There is no legal requirement that these competition authorities have any evidence that a contravention of competition law (like a cartel or an abuse of dominance) has occurred before commencing a market inquiry. In South Africa, for example, all that is required to trigger an inquiry is that the SACC should have reason to believe that there is a feature (or a combination of features) in any market for goods or services which prevents, distorts or restricts competition within that market. The SACC merely has to publish a notice in the government gazette setting out the terms of reference of the inquiry and explaining the scope of the inquiry. However, these terms of reference are often drafted in very general terms, and it is not uncommon for the authority to shift its focus as the inquiry progresses. For example, the SACC’s inquiry into private healthcare has evolved to include not only pricing and other conduct by providers of medical services like private hospitals, medical aid schemes and doctors, but also by providers of so-called ‘top-up’ insurance. A revised statement of issues in this inquiry was issued by the SACC for public comment on 11 February 2016.
There is generally no statutory time limit for completion of these African market inquiries and they can be protracted. For example, the SACC’s LPG inquiry, which was announced in August 2014, was supposed to have been completed by March 2016, but this deadline has now been extended to September 2016. The South African private healthcare inquiry, which was announced in January 2014 and was expected to be completed by November 2015, is now only expected to wrap up with the publication of the inquiry report and recommendations in December 2016.

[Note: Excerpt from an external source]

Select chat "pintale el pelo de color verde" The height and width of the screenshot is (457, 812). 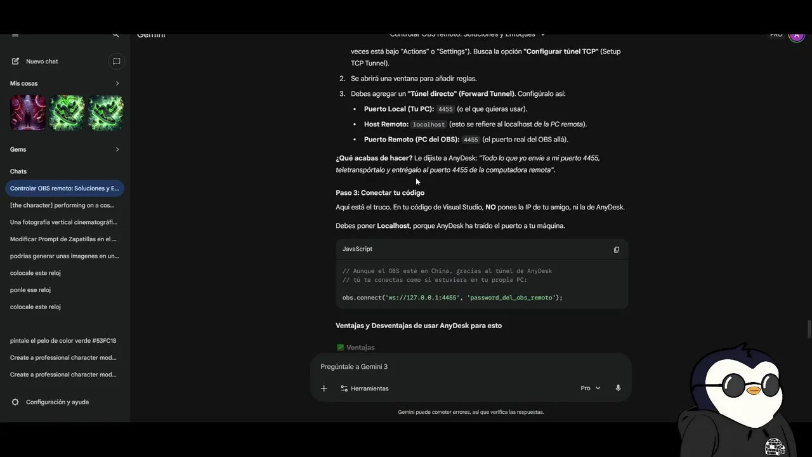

One of the most important considerations for companies that are drawn into these market inquiries is to ensure that their highly confidential business information is adequately protected. The questionnaires sent by African authorities may request businesses provide them with copies of their confidential pricing, sales and production data, marketing strategies and customer records, as well as legal agreements and highly sensitive documents like minutes of meetings of the board of directors, board packs and strategy presentations. Unless the relevant procedures for protecting this information in each jurisdiction are followed, this information could be supplied to other government departments or sector regulators (for example, telecommunications or energy regulators) or even leak into the public domain. In view of increased cooperation between international competition authorities, it is also essential for companies to establish from the relevant African authority whether they contemplate that information gathered in the course of a market inquiry may be shared with other regional or even global competition law regulators.
It is quite common for public hearings to be held in the course of these market inquiries and for civil society and consumer interest groups, industry associations, trade unions and members of the public to make detailed submissions. These may be widely reported in the business press. Companies accordingly need a clear and proactive public relations strategy to manage any possible impact on their reputation.

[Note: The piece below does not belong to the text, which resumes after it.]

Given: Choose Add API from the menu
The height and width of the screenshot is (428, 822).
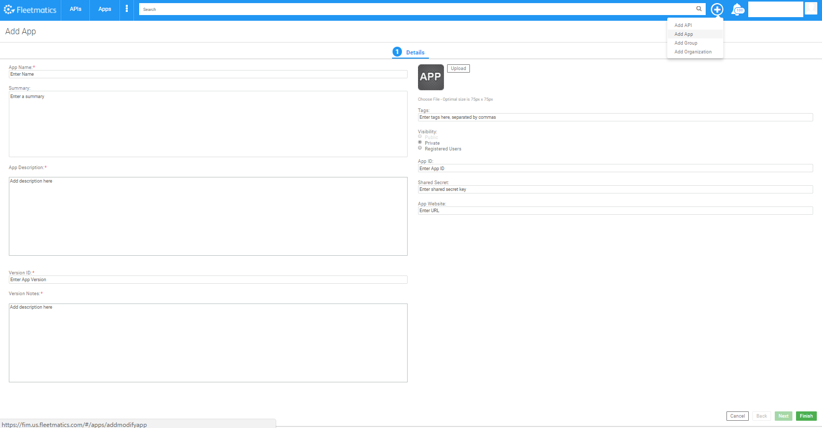Looking at the screenshot, I should coord(683,25).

Since all of these African market inquiries are currently still underway, it is difficult at this stage to predict what their outcomes will be. So far, no complaints related to cartels or abuses of dominance have been prosecuted on the basis of information obtained in the course of a market inquiry, and so it seems more likely that the outcomes of these proceedings will be recommendations to lawmakers for future legislation or regulations to features of these markets which have hindered competition to date, like barriers to entry or restrictive licensing regimes. However, even this can have long-lasting and costly implications for companies doing business on the continent. It is advisable for companies to engage with their competition law advisers early on in the process to ensure the best possible long-term outcomes.